Academia has a very strong focus on research.  The pressure is on to conduct great research, disseminate the results in the highest impact journals, and secure large amounts of competitive funding to support your research.  To some, this translates to a lesser focus on delivering a quality educational experience for the students (granted, this attitude differs greatly between academics and across institutions).  And yet the irony is that student fees pay a considerable portion of any university’s operating budget…..
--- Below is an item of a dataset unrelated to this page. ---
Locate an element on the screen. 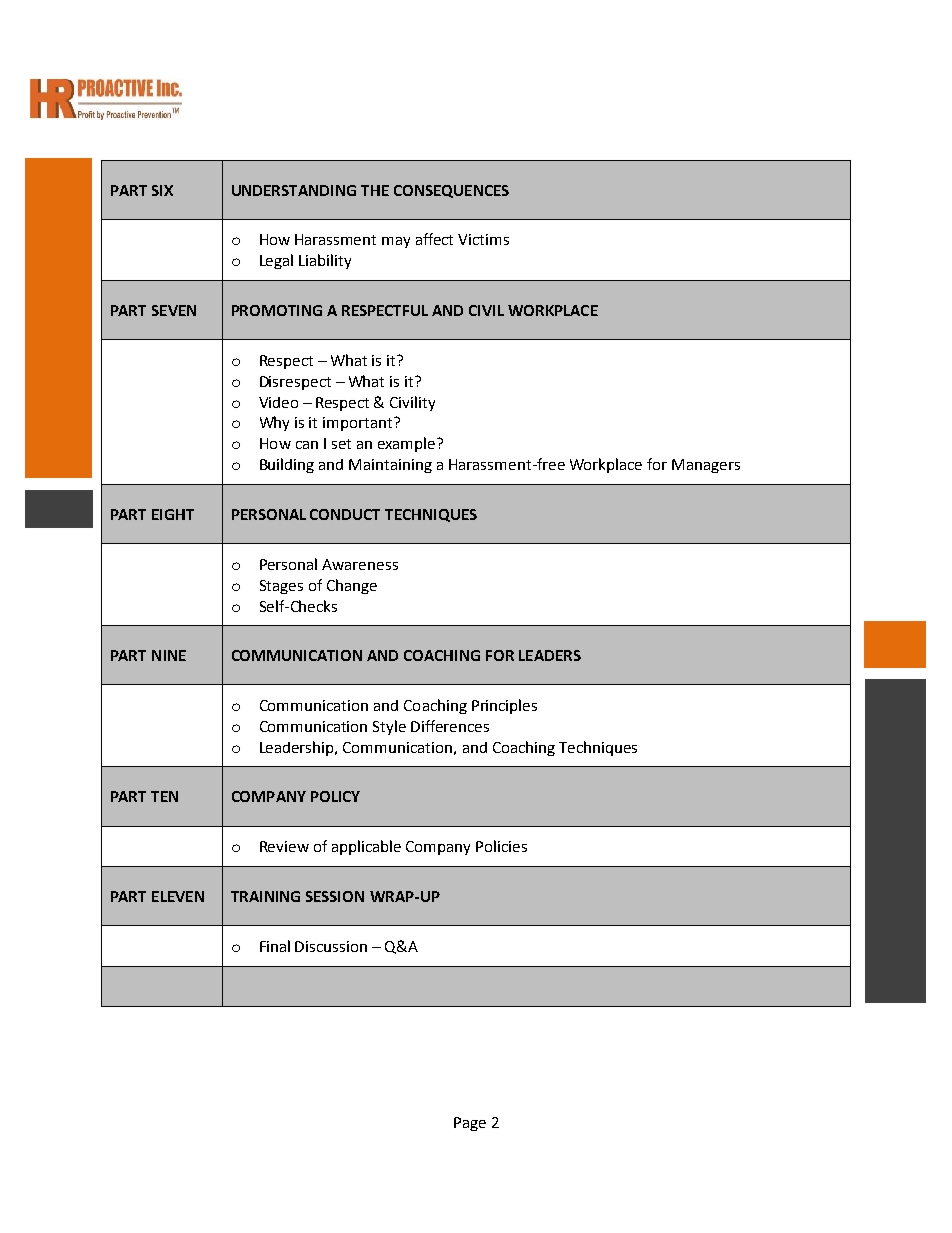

My personal philosophy is that teaching is equally as important as research.  Consider my current role, where I am educating psychologists and counsellors who will go out in the workforce and engage with people who are at times in a very vulnerable situation. A parent who is trying to understand their child’s learning difficulty; a police officer struggling with the effects of repeated trauma; a patient in the later stage of a terminal illness.  My duty of care as an educator extends to all of these people, most of whom I will never know personally.  I was privileged to have this attitude modeled to me by a number of superb educators during my training, and therefore I am committed to supporting my students with as much passion as I have for my research.

What do I teach?

Here is a list of the units that I currently teach:

  • EDF5722 Cognitive, personality and educational assessment
  • EDF5514 Psychopathology and psychological assessment

I also have smaller roles in:

  • EDF5720 Developmental psychology and counselling and research
  • EDF5721 Clinical interventions in educational and developmental psychology

Finally, I supervise minor research projects in the Graduate Diploma of Professional Psychology and Master of Educational and Developmental Psychology programs.  Minor thesis supervision is considered a teaching role (about research) and the units are:

  • EDF4604 Research project
  • EDF5741 Psychology thesis part 1
  • EDF5742 Psychology thesis part 2

Teaching effectiveness

Commitment and passion is fantastic, but am I actually delivering quality education?  Below is a aggregate summary of my Student Evaluation of Teaching and Units (SETU) feedback for the last three years.

SETU question Mean score
(1-5 scale)
Shane’s explanations helped my understanding 4.66
Shane inspired me to learn more 4.53
Shane encouraged me to participate 4.49
Overall, I would rate Shane’s teaching as 4.57
Well prepared 4.60
Enthusiastic in the way he presented the unit 4.72
Clear in his explanations 4.68
Provided useful feedback to students 4.43
Provided opportunities for interaction 4.82

The impact of teaching psychological assessment

I was reflecting recently on the impact of practice with a supervisee, which caused me to wonder about my own impact.  To date, I believe I have taught more than 320 psychologists about complex differential assessment.  Assuming that each psychologist provides services to 20 people per week, for an average of 10 sessions per year, that equals about 33000 people per year being supported by the psychologists that I helped to train!